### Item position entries

..............................

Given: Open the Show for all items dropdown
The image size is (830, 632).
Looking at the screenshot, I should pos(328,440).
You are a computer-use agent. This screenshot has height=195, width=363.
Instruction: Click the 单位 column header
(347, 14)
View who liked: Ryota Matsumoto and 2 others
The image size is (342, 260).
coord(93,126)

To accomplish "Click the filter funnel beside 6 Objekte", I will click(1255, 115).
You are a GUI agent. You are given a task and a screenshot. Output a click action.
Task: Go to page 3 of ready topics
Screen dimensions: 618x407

..............................

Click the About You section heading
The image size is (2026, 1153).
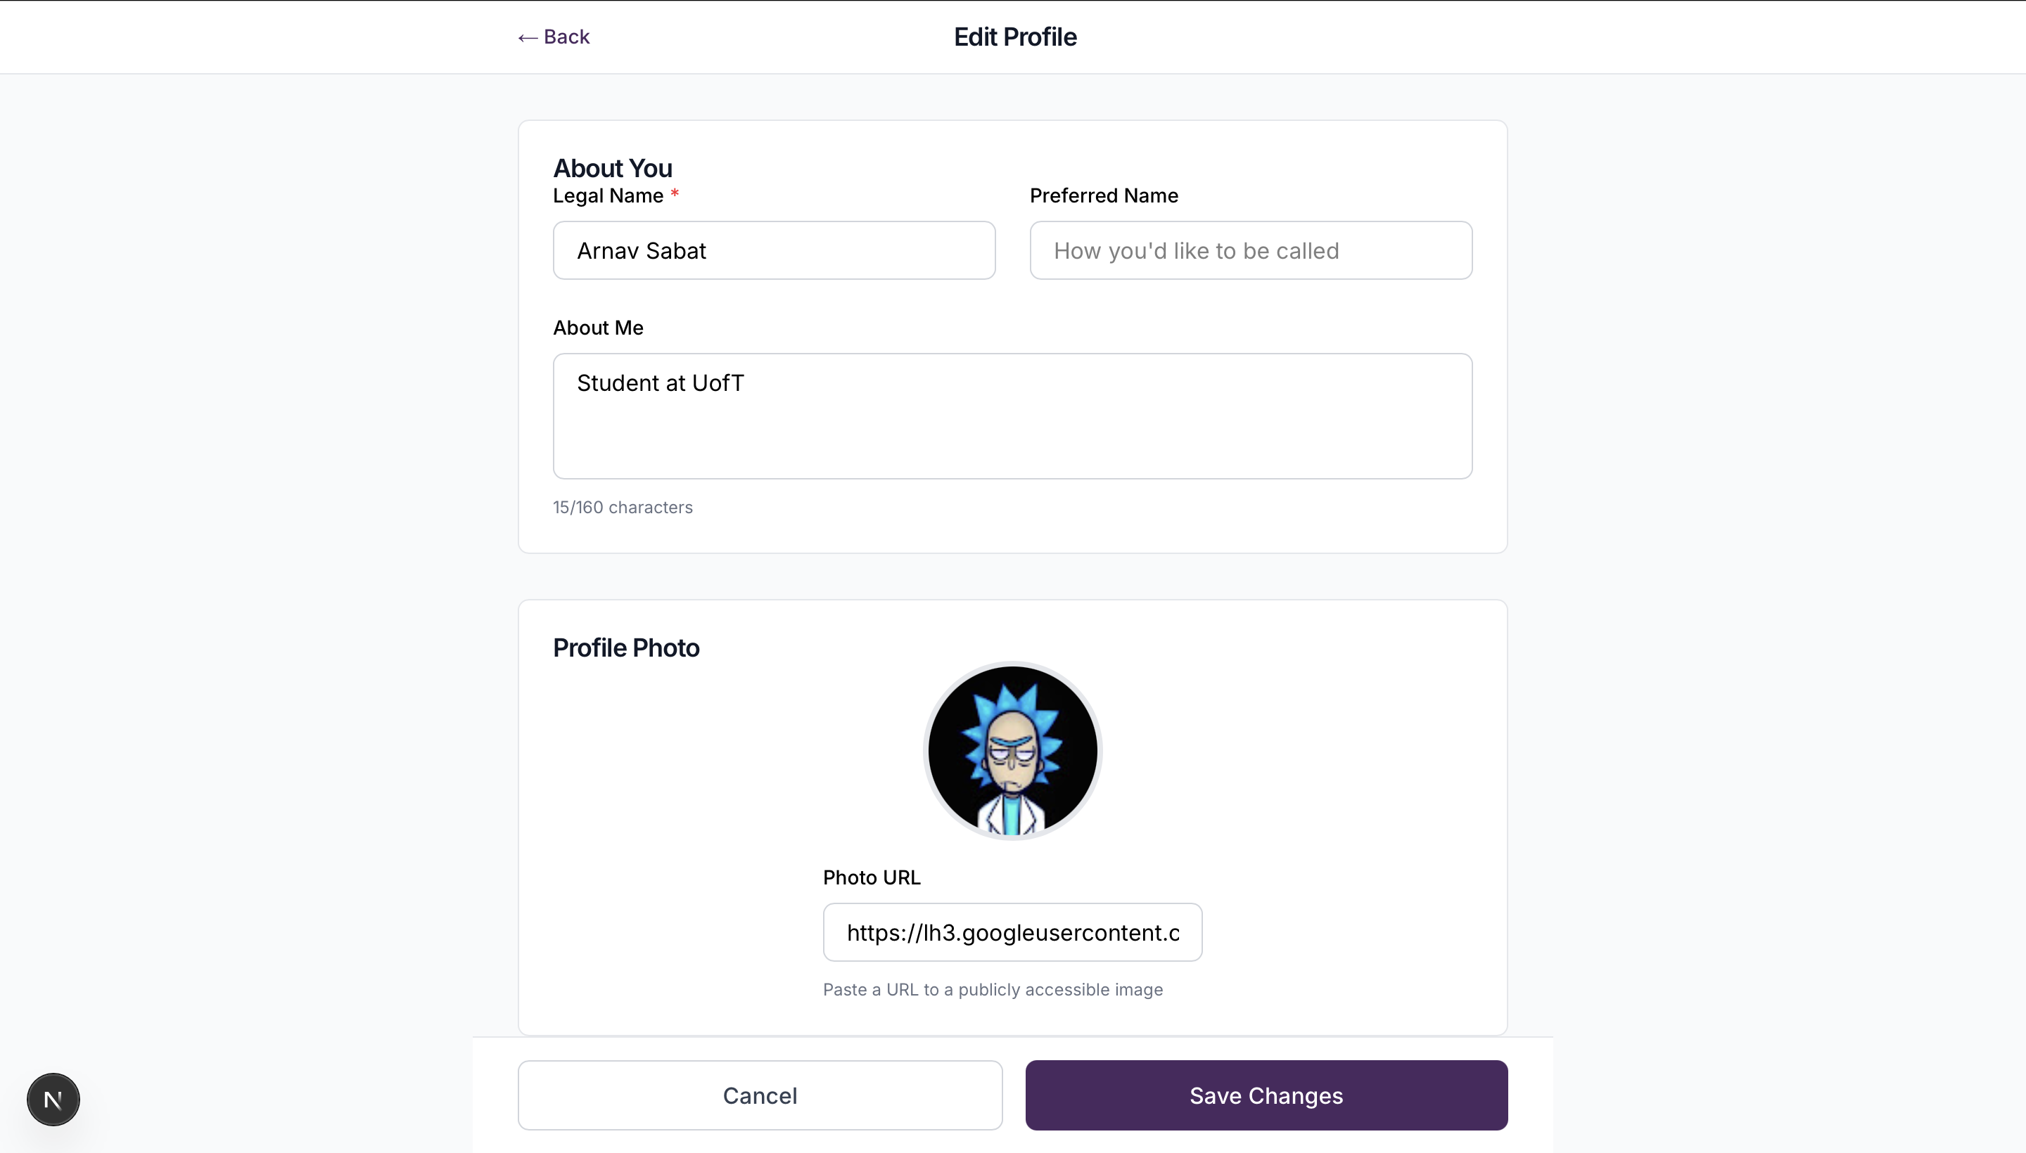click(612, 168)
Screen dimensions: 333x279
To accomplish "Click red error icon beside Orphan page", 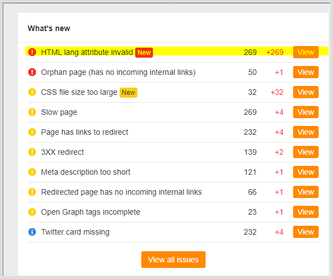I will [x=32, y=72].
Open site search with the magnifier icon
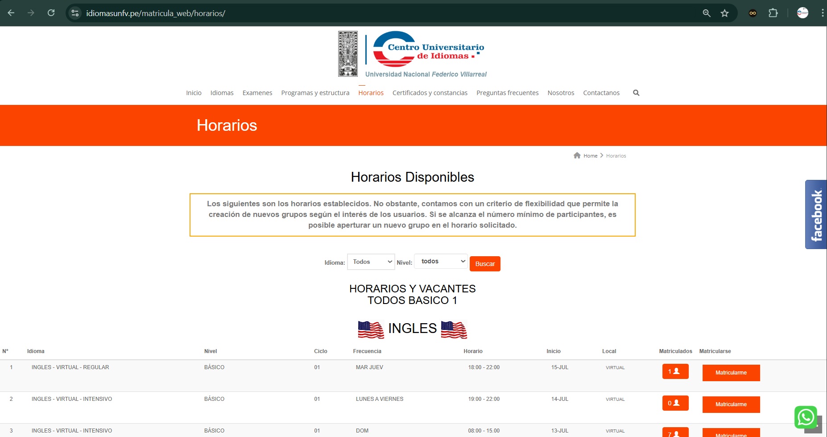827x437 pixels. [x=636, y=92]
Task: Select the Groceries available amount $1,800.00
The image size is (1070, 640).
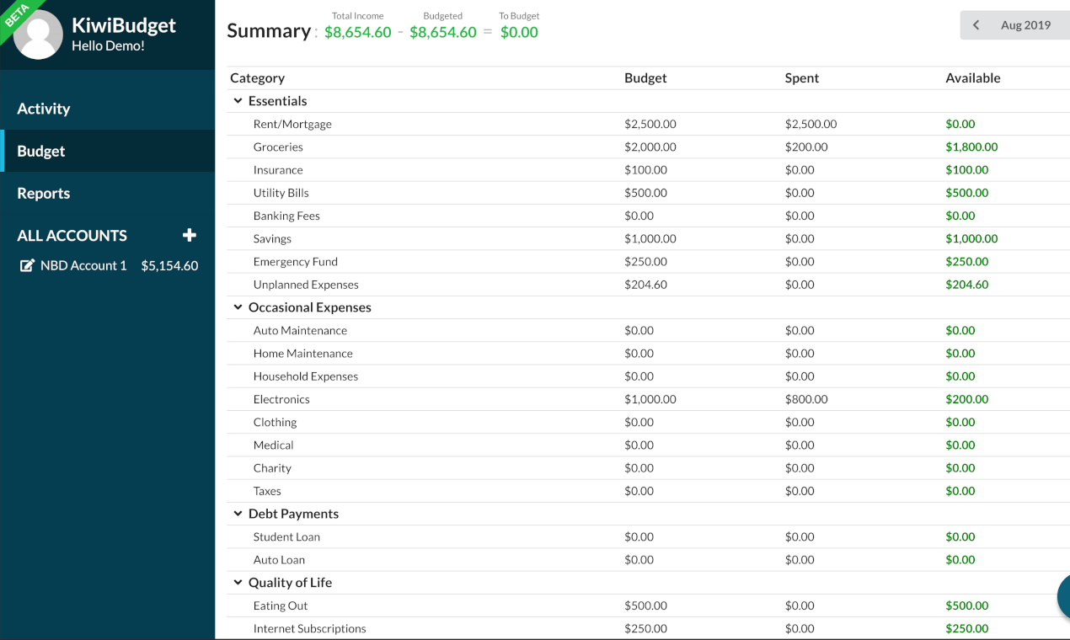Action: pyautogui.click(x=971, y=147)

..............................

From the material above, pull out each line that contains the string "dimensions" and copy those lines unchanged.

### RESPONSE TO THIS EXERCISE
Screen dimensions: 618x407
Screen dimensions: 333x279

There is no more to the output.